Claudia Zanna, post-doc del Dipartimento di Farmacia e Biotecnologie (FABIT) dell'Università di Bologna, è risultata vincitrice del progetto triennale FIRB - Futuro in Ricerca 2013, intitolato "Dal lievito all'uomo: ruolo delle isoforme e delle mutazioni patogene di OPA1 nelle neurodegenerazioni caratterizzate da instabilità del genoma mitocondriale". La dottoressa Zanna coordinerà il progetto nazionale, finanziato con 451.762 euro, che comprende anche le unità di ricerca di Rita Vitale (Università di Bari) e di Enrico Baruffini, Università di Parma.
Claudia Zanna fa parte del gruppo di ricerca di Biochimica Cellulare guidato dalla docente Unibo Michela Rugolo, di cui fanno parte anche le ricercatrici Anna Ghelli e Annamaria Porcelli, la post-doc Luisa Iommarini (post-doc) e le dottorande Valentina Del Dotto e Valentina Tropeano. Claudia Zanna svolge la sua attività di ricerca anche presso il laboratorio di Neurogenetica del docente Unibo Valerio Carelli, presso il Dipartimento di Scienze Biomediche e Neuromotorie (DIBINEM), insieme a Leonardo Caporali (assegnista) e a Alessandra Maresca (post-doc).
Il gruppo di ricerca si occupa da anni dei meccanismi biochimici e molecolari che sono alla base delle neurodegenerazioni a patogenesi mitocondriale, come la neuropatia ottica ereditaria di Leber (LHON) e l'atrofia ottica dominante (DOA). Nell’ambito del progetto FIRB, l’unità della dott.ssa Zanna analizzerà l'effetto di diverse mutazioni del gene OPA1, associate all’atrofia ottica dominante, e identificherà le funzioni delle varianti proteiche codificate dal gene, utilizzando un modello cellulare in vitro (fibroblasti embrionali di topo privi di OPA1 ed esprimenti le sue otto isoforme) e trasferendo poi le informazioni sui fibroblasti e sui tessuti dei pazienti.

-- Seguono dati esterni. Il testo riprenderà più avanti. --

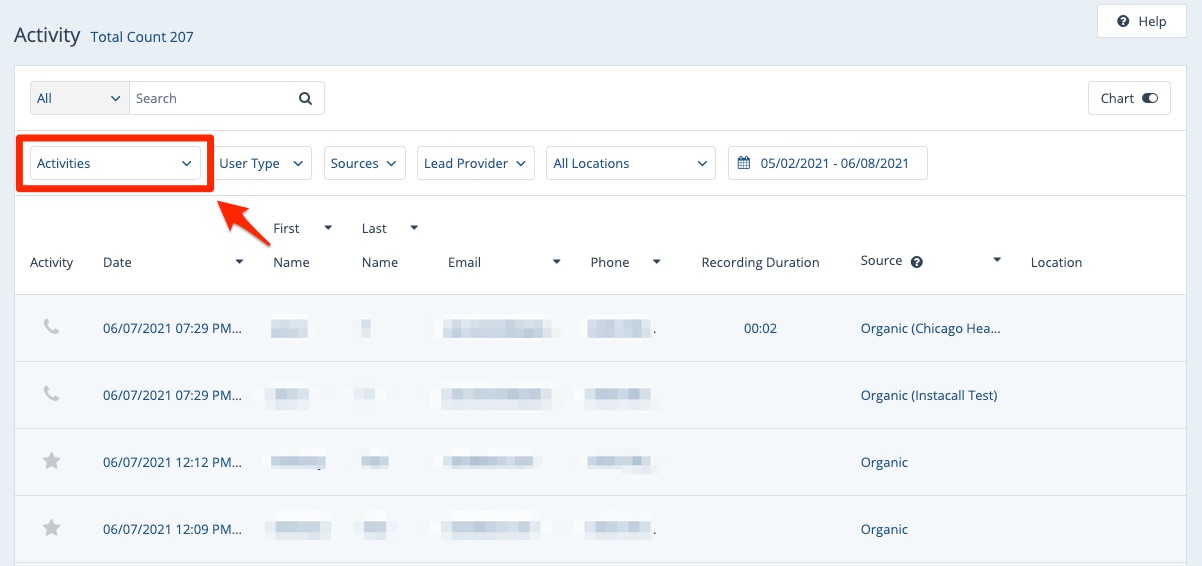The image size is (1202, 566).
Task: Click in the Search text field
Action: (x=212, y=98)
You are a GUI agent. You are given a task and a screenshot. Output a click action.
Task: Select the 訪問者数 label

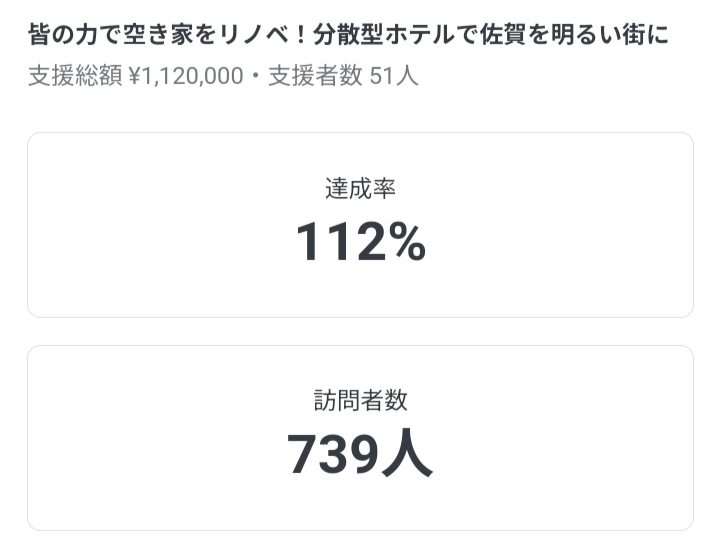(360, 401)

Le altre unità contribuiranno al progetto con specifiche competenze in altri modelli animali ed in analisi di spettrometria di massa. La comprensione dei meccanismi d’azione di OPA1 e delle alterazioni causate dalle mutazioni patogene è essenziale per individuare le dinamiche che sono alla base di queste neuropatie, ma anche di altre più comuni malattie neurodegenerative. L’obiettivo finale è identificare i bersagli molecolari per sviluppare nuove strategie terapeutiche, e quindi trasferire i risultati della ricerca di base dal laboratorio alla cura del paziente.